Consigne. Recopiez à l'identique le passage de l'extrait sur Freund qui commence à « Inspiré initialement pas » et se termine à « politique (Sirey, 1965). ».

Extrait à lire.
━━━━━━
Né à Henridorff, en Alsace-Lorraine, en 1921, il s'engage dans les rangs de la résistance au cours de la Seconde Guerre mondiale. Dans l'immédiat après-guerre, il enseigne d'abord la philosophie à Metz, puis devient président de la faculté des sciences sociales de l'université de Strasbourg, dont il assurera le développement.
Inspiré initialement pas la pensée de Max Weber*, un auteur peu connu dans la France de l'époque, Freund élabore petit à petit une théorie de l'agir politique qu'il formule, en ses grandes lignes, dans son maître-ouvrage, L'essence du politique (Sirey, 1965).
Le politique est une essence, dans un double sens : d'une part, c'est l'une des catégories fondamentales, constantes et non éradicables, de la nature et de l'existence humaines et, d'autre part, une réalité qui reste identique à elle-même malgré les variations du pouvoir et des régimes et malgré le changement des frontières sur la surface de la terre. Pour le dire en d'autres termes : l'homme n'a pas inventé le politique et encore moins la société et, d'un autre côté, en tous temps, le politique restera ce qu'il a toujours été, selon la même logique pour laquelle il ne pourrait exister une autre science, spécifiquement différente de celle que nous connaissons depuis toujours. Il est en effet absurde de penser qu'il pourrait exister deux essences différentes de la science, c'est-à-dire deux sciences qui auraient des présupposés diamétralement opposés ; autrement, la science serait en contradiction avec elle-même.
Ou encore :
La politique est une activité circonstancielle, causale et variable dans ses formes et dans son orientation, au service d'une organisation pratique et de la cohésion de la société [...]. Le politique, au contraire, n'obéit pas aux désirs et aux fantaisies de l'homme, qui ne peut pas ne rien faire car, dans ce cas, il n'existerait pas ou serait autre chose que ce qu'il est. On ne peut supprimer le politique – à moins que l'homme lui-même, sans se supprimer, deviendrait une autre personne.
━━━━━━
Données fournies.
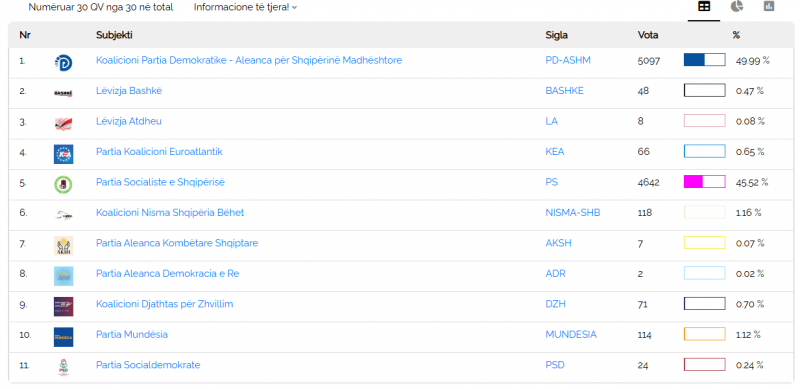The height and width of the screenshot is (389, 800).
Task: Click the Partia Socialiste rose logo
Action: coord(63,184)
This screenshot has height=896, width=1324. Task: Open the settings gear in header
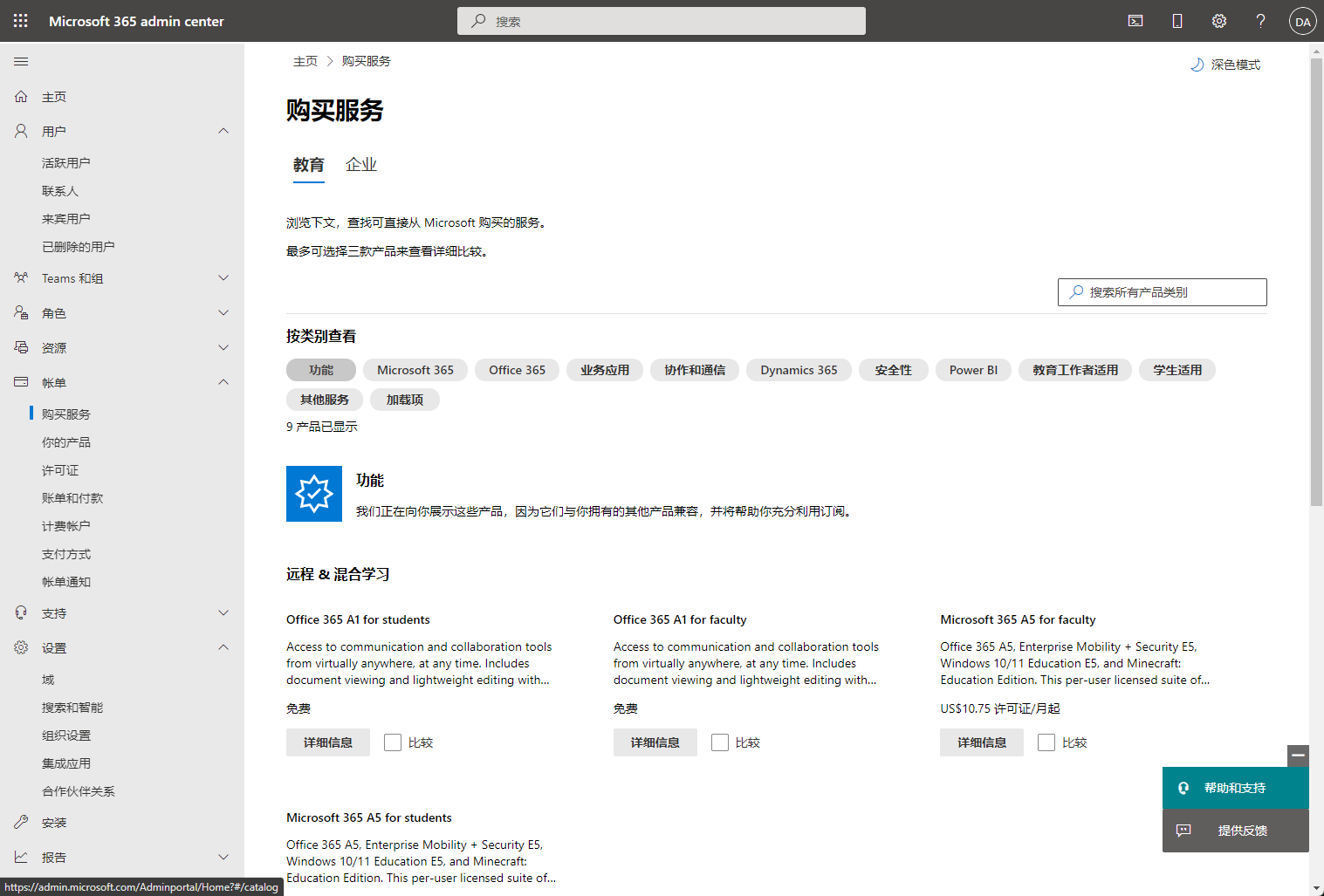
━━━━━━
Réponse attendue.
Inspiré initialement pas la pensée de Max Weber*, un auteur peu connu dans la France de l'époque, Freund élabore petit à petit une théorie de l'agir politique qu'il formule, en ses grandes lignes, dans son maître-ouvrage, L'essence du politique (Sirey, 1965).